Personal information
- Born: February 10, 1955 (age 71) Belgrade, PR Serbia, FPR Yugoslavia
- Coaching career: 1991–present

Career history

Coaching
- 1991–1996: FR Yugoslavia (assistant)
- 1992: Sloga
- 1993: Vojvodina
- 1994–1995: Pagrati
- 1995–1997: Spartak
- 1996: FR Yugoslavia U-22
- 1997–1998: Anwil Włocławek
- 1999: Radnički Belgrade
- 1999–2001: Power Wevelgem
- 2002–2003: MyGuide Amsterdam
- 2003–2004: Keravnos
- 2004–2005: Henan Dragons
- 2005: Igokea
- 2005–2007: Debreceni Vadkakasok
- 2007–2008: Iran
- 2009–2011: Philippines
- 2012: Petron Blaze Boosters (consultant)
- 2013: Barako Bull Energy (consultant)
- 2014–2016: Jordan
- 2016–2018: Tianjin Ronggang
- 2018–2019: Al-Muharraq
- 2019–2022: Indonesia
- 2023–present: Benilde (consultant)
- 2023–present: Converge FiberXers (consultant)

= Rajko Toroman =

Serbian professional basketball coach (born 1955)

Rajko Toroman (Рајко Тороман; born February 10, 1955) is a Serbian professional basketball coach.

== Coaching career ==
Before 2016, he served as a team consultant for the Barako Bull Energy Cola and the Petron Blaze Boosters in the Philippine Basketball Association. He previously coached the Philippines men's national basketball team having been hired by country's basketball federation Samahang Basketbol ng Pilipinas. Toroman led the Philippines into 4th place in the 2011 FIBA Asia Championship. From 2014 to 2016, he served as the head coach of the Jordan men's national basketball team.

Before working in the Philippines, he worked with the Iran men's national basketball team which brought the country to the 2008 Beijing Olympic Games.

He represented the Philippines in the 2019 William Jones Cup as the lead assistant coach for Mighty Sports.

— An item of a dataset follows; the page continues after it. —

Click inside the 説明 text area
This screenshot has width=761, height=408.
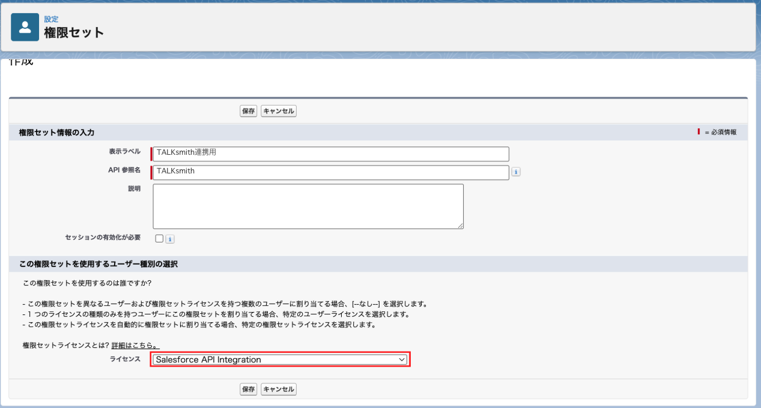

He also served as head coach of the Indonesia men's national basketball team from 2019 to 2022.

==Personal life==
Toroman is married, has one daughter, Sandra, who was married to basketball player Mladen Šekularac. Toroman's grandson and Sandra's son, Đorđe Šekularac was a member of the Serbian Under-16 team and was starting small forward for the U18 Partizan Belgrade team in the Junior Euroleague. Toroman's nephew Denis plays professional basketball for KK Luka Koper in the Premier A Slovenian Basketball League.